Drop pinch-off and filament dynamics of wormlike micellar fluids

L. B. Smolka and A. Belmonte
Journal of Non-Newtonian Fluid Mechanics 115, 1-25 (2003)

Abstract

Observations are presented of several novel phenomena involved in the dynamics of a pendant drop of viscoelastic micellar fluid falling through air. Generally, when a drop falls a filament forms connecting it to the orifice; the filament eventually breaks due to an instability. The filament dynamics and instabilities reported here are very different from the standard Newtonian and non-Newtonian cases. At low surfactant concentration, the cylindrical filament necks down and pinches off rapidly (~10 ms) at one location along the filament.
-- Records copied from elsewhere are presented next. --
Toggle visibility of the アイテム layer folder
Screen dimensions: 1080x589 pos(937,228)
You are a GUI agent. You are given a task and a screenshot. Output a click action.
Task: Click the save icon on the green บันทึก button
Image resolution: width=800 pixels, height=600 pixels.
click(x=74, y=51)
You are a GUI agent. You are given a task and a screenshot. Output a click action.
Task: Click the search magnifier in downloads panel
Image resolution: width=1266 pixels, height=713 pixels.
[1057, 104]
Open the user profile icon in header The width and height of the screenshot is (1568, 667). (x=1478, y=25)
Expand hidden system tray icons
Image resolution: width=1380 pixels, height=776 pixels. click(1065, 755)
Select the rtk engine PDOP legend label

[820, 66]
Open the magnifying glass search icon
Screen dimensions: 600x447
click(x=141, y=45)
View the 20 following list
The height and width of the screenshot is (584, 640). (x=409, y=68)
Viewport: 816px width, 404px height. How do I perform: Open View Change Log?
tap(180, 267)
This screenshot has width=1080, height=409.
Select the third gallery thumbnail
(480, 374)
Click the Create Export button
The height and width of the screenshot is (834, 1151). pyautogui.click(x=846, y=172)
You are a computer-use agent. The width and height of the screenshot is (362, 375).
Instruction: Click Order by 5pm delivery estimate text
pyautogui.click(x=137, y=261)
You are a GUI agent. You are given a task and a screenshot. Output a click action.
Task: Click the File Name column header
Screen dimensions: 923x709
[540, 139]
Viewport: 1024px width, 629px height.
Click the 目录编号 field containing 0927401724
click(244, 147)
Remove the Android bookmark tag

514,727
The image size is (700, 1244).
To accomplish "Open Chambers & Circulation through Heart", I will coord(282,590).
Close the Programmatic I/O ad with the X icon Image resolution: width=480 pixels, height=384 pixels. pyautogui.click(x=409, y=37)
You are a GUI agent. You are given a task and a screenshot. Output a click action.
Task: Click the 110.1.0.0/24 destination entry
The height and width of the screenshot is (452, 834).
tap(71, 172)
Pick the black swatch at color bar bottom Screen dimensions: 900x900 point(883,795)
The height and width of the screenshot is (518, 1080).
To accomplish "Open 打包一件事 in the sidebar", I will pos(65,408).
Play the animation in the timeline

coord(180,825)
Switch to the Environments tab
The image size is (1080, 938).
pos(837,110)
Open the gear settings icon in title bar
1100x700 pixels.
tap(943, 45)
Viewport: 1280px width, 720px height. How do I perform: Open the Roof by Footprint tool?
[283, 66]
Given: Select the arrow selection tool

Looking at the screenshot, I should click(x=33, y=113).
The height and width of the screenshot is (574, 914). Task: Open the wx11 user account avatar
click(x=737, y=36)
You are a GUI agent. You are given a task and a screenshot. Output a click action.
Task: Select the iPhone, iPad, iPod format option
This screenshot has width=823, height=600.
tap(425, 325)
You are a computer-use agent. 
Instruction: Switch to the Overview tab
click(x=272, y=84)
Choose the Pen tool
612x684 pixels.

After pinch-off the free filament ends retract and no satellite drops are produced. At higher concentrations, the pinch-off also occurs along the filament, but in a more gradual process (~1 s). Furthermore, the free filament ends do not fully retract, instead retaining some of their deformation. The falling drop is also observed to slow or even stop (stall) before pinch-off, indicating that sufficient elastic stress has built up to balance its weight. We investigate this stall by generalizing Keiller's simple model for filament motion, using instead the FENE-CR constitutive equation. Numerical simulations of this model indicate that stall occurs in the range of low solvent viscosity, high elasticity, and high molecular weight. At the highest concentrations, we observe a surface ``blistering'' instability along the filament long before pinch-off occurs.